An attorney must act honestly and in good faith, exercise the care diligence and skill of a ‘reasonably prudent person’ and act within his/her authority granted under the Enduring Power of Attorney. The general duty of the attorney is to act in the adult’s best interests, taking into account the adult’s current wishes, known beliefs and values, and keep the adult’s personal effects at the adult’s disposal to the extent reasonable.
An attorney may make a gift or loan, or charitable gift, from the adult’s property, if permitted by the Power of Attorney or if the adult usually made such gifts and there would be sufficient property remaining to meet the adult’s needs, as long as the total value of all gifts, loans and charitable gifts made by an attorney in a year are not more than 10% of the adult’s taxable income for the previous year OR $5,000.00, whichever is the lesser of the two.
Records of Attorneys
An attorney acting under an enduring power of attorney must make a reasonable effort to determine the adult’s property and liabilities as of the date on which the attorney first exercises authority on the adult’s behalf, and maintain a list of that property and those liabilities.

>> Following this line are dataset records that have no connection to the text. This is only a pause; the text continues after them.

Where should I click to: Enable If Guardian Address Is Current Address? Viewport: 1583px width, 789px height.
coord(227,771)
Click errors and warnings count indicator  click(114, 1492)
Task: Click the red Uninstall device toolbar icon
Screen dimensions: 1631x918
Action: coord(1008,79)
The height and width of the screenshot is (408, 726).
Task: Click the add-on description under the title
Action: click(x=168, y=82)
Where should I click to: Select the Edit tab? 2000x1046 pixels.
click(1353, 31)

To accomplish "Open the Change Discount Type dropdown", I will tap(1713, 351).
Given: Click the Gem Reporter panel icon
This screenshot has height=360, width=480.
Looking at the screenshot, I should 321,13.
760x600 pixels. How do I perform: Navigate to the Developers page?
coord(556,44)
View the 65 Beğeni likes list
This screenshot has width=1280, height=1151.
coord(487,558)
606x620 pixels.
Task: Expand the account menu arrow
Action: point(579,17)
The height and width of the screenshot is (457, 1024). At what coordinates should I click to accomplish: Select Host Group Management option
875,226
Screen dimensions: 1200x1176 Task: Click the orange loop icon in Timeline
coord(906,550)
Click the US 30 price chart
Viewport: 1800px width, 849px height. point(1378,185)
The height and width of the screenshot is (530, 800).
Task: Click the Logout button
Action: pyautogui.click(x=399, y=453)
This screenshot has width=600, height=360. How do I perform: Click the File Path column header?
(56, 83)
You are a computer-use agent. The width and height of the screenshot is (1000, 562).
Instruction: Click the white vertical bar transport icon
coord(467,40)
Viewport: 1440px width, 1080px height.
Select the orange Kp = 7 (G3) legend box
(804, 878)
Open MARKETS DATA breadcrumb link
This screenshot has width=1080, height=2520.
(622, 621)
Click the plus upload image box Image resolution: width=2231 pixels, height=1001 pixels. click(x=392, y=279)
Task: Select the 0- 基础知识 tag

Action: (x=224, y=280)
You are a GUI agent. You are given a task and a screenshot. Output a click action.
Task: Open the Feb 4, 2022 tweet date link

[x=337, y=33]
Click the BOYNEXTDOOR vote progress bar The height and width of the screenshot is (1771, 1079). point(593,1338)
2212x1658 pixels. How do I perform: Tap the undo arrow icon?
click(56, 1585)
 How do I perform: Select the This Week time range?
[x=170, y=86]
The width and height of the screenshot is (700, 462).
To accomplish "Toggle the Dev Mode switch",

An attorney acting under an enduring power of attorney must keep the following records in relation to the period for which the attorney is acting:
(a) a current list of the adult’s property and liabilities, including an estimate of their value if it is reasonable to do so;
(b) accounts and other records respecting the exercise of the attorney’s authority under the enduring power of attorney;
(c) all invoices, bank statements and other records necessary to create full accounts respecting the receipt or disbursement, on behalf of the adult, of capital or income.